刘根来正琢磨着,屋门一开,金茂、张长河,还有那个防变态的妇女一块儿出来了。
金茂和张长河都是一脸平静,那妇女也没啥过激反应,除了脸上有泪,眼圈泛红,没啥异样。
“咋样?”刘根来问着张长河。
“这儿说话不方便,咱们找个没人的地方。”张长河压低声音回应。
还挺谨慎。
也对,刚验完尸,死者家属肯定都想听听是啥结果,但有些事,还真不方便当众说出来。
“咱们出去说。”
刘根来一摆手,带着张长河出了院子,分开人群,到了个没人的地方。
金茂默不作声的跟了过来。
“从死者脖颈上的勒痕,面部状态,还有现场的情况看,死者的死状的确符合自杀的特征。
我仔细检查过她的身体,死者身上没有被殴打过的痕迹,死前应该没有与人搏斗。
从尸斑上看,死者死亡的时间大概是昨晚十一点到下半夜一点之间,正常情况,这个时间,死者丈夫已经睡着了,不知情也属正常。

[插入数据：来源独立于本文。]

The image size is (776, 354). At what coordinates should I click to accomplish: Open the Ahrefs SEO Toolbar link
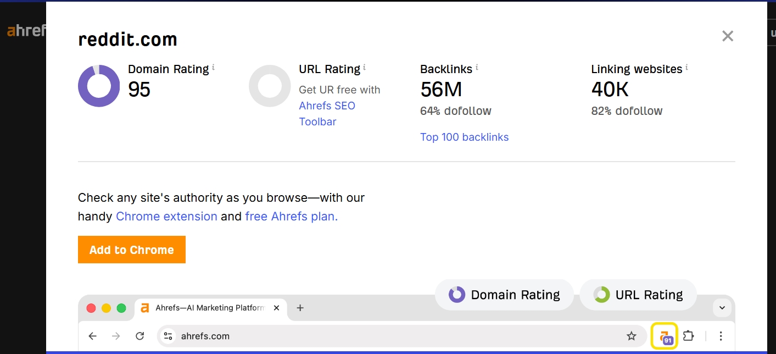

分局刑侦处应该是基于这些,判断死者是上吊自尽,才不予立案。”
刘根来不动声色的听着。
这些都在他的意料之中,分局刑侦队的人可不是饭桶,自杀还是他杀应该能分的清。
可问题是,张长河要是只看出这些,完全可以当着家属的面儿说,根本没必要非得找个没人的地方。
果然,张长河下一句话就说到了重点。
“死者小腹微微隆起,我怀疑,她有可能怀孕了,想证实,得进一步尸检,我担心家属不配合。”
不用怀疑,肯定不配合。
人都死了,还要开膛破肚,别说这个思想守旧的年代,就是后世,怕是也没几个死者家属肯答应。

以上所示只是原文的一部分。